Assignment | Given the records below, would you repeat exactly the lines that begin at the one containing "Open the This year date dropdown" and end at the one containing "Open the Выберите город city selector", inclusive?

Recorded information |
——————

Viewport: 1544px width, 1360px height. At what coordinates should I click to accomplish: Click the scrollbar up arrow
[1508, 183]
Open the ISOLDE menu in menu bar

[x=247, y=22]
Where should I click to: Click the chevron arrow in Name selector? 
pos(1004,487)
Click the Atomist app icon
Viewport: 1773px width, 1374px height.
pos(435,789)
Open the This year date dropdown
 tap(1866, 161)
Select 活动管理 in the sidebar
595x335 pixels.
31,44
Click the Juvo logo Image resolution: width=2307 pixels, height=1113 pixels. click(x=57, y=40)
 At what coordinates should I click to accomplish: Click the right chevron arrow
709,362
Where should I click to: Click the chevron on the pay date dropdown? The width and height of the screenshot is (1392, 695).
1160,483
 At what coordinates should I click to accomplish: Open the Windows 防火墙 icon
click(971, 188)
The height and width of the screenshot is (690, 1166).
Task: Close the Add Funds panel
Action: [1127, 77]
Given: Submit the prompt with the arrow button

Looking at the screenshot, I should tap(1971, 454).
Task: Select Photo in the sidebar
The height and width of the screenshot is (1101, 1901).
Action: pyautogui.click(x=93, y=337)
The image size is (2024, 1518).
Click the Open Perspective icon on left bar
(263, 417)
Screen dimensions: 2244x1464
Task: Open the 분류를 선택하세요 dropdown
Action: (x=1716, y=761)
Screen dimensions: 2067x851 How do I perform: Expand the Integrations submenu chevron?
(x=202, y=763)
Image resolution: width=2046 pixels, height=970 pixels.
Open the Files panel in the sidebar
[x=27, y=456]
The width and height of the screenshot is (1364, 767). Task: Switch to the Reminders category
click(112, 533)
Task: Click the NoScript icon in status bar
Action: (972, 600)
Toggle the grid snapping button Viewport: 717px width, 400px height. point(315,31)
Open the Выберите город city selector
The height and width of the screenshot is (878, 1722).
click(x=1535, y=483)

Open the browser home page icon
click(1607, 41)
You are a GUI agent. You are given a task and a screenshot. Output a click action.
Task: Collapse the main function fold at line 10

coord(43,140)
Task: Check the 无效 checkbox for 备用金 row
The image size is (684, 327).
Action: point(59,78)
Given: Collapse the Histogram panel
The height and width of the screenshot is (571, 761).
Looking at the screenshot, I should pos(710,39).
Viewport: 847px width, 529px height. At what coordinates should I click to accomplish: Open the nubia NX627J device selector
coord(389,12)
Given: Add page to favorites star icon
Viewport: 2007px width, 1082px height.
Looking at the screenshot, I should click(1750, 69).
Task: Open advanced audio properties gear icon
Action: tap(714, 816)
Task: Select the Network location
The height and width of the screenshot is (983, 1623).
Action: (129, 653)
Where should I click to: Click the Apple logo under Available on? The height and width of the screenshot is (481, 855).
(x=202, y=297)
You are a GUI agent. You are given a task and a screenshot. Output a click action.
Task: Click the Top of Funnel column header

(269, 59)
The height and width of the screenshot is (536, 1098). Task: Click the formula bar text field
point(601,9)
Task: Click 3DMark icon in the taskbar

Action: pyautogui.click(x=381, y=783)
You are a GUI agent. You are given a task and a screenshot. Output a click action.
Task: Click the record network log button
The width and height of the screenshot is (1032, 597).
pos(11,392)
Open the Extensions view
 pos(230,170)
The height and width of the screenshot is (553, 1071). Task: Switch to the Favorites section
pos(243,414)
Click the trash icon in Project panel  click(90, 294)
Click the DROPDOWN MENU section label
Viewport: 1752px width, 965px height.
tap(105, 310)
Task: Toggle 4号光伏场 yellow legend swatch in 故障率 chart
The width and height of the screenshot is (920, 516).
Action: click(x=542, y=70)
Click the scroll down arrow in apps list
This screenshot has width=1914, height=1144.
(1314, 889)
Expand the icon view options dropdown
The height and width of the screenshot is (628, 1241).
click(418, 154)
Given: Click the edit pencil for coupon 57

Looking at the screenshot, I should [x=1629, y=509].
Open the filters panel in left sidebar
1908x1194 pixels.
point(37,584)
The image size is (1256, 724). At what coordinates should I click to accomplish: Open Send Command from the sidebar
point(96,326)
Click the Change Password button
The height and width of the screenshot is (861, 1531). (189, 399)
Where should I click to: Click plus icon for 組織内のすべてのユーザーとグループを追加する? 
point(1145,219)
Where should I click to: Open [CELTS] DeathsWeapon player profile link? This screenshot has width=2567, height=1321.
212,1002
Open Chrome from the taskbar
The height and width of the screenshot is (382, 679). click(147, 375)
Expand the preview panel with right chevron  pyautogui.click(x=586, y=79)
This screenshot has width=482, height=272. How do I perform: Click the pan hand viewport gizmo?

——————

Finished task |
Open the This year date dropdown
 tap(1866, 161)
Select 活动管理 in the sidebar
595x335 pixels.
31,44
Click the Juvo logo Image resolution: width=2307 pixels, height=1113 pixels. click(x=57, y=40)
 At what coordinates should I click to accomplish: Click the right chevron arrow
709,362
Where should I click to: Click the chevron on the pay date dropdown? The width and height of the screenshot is (1392, 695).
1160,483
 At what coordinates should I click to accomplish: Open the Windows 防火墙 icon
click(971, 188)
The height and width of the screenshot is (690, 1166).
Task: Close the Add Funds panel
Action: [1127, 77]
Given: Submit the prompt with the arrow button

Looking at the screenshot, I should tap(1971, 454).
Task: Select Photo in the sidebar
The height and width of the screenshot is (1101, 1901).
Action: pyautogui.click(x=93, y=337)
The image size is (2024, 1518).
Click the Open Perspective icon on left bar
(263, 417)
Screen dimensions: 2244x1464
Task: Open the 분류를 선택하세요 dropdown
Action: (x=1716, y=761)
Screen dimensions: 2067x851 How do I perform: Expand the Integrations submenu chevron?
(x=202, y=763)
Image resolution: width=2046 pixels, height=970 pixels.
Open the Files panel in the sidebar
[x=27, y=456]
The width and height of the screenshot is (1364, 767). Task: Switch to the Reminders category
click(112, 533)
Task: Click the NoScript icon in status bar
Action: (972, 600)
Toggle the grid snapping button Viewport: 717px width, 400px height. point(315,31)
Open the Выберите город city selector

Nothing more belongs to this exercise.